New messaging apps from inside the EU neither make it easier nor harder to imprison visiting billionaires from outside the bloc who violated local law with the messaging apps they wrote abroad.
In much the same way that the mere existence of Dropbox doesn't preclude the USA from prosecuting Kim Dotcom.
> Messaging apps from EU make it easier to imprison the EU-based owners and employees, and thus easier to control the platform.
Not when "the platform" is from outside the EU, as Telegram is.
For any question along the lines of "is Telegram in breach of legal obligations?" there's zero connection to what any other messaging app does.
If I set up a local company for a local messaging app and local government leans on me about it, that government doing so makes zero difference to an outside company such as Telegram.
> If Dotcom was in the US he would be in prison for a decade. It's a huge difference.
His home was raided in 2012 and he's lost his last battle against extradition despite some intermediate wins about the raid itself.
You seem to think that a new local platform excludes existing platforms, this is now how anything works and would be a fantastic money making strategy if it did.
>The European Commission has told its staff to start using Signal, an end-to-end-encrypted messaging app, in a push to increase the security of its communications.
This is probably more about keeping their communications from the public's prying eyes. In the U.S. this sort of thing is illegal: all intra-government communications must be a matter of record except for oral communications.
Now if only the conversations in which US politicians get bribed (I guess calling it "lobbied" sounds nicer.
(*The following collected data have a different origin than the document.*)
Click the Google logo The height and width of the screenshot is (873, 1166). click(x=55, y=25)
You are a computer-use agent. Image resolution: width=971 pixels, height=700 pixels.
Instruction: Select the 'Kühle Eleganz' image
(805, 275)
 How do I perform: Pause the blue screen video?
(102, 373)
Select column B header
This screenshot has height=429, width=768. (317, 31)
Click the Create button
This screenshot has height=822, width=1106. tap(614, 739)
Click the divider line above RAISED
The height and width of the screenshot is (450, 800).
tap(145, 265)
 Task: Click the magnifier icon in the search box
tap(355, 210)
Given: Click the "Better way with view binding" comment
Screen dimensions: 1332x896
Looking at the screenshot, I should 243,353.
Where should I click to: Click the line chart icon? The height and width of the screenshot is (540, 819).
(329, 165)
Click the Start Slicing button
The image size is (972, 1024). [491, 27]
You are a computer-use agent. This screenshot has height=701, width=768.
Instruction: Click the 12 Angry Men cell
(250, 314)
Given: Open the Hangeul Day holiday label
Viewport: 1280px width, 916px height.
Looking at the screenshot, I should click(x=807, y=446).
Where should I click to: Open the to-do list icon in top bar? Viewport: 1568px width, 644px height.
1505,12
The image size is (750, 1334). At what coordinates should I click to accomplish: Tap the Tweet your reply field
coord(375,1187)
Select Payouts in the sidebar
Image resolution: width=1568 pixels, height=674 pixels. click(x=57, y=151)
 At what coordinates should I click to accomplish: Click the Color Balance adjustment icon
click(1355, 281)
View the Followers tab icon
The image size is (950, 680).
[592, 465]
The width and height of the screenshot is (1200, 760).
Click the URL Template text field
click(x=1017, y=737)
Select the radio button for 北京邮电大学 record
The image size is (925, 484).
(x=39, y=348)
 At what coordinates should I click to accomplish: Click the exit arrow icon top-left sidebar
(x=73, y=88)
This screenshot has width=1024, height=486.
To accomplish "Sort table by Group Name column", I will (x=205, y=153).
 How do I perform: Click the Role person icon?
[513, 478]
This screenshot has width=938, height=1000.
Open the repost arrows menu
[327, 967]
Especially as a prerequisite to a "donation") would be a matter of public record
>> @amelius: Can't the EU make their own messaging app?
> @tptackek: Wasn't Matrix in the running for this?
Three points:
1) From https://matrix.org/foundation/about/: The evolution of Matrix is managed through an open governance process, looked after by The Matrix.org Foundation - a non-profit UK Community Interest Company, incorporated to act as the neutral guardian of the standard on behalf of the whole Matrix community.
2) Matrix is a protocol, not a messaging app.
3) UK is no longer EU.
Read it however you like, I'm simply pointing out that private efforts in non-EU member states are difficult to roll under "EU effort to create their own messaging app".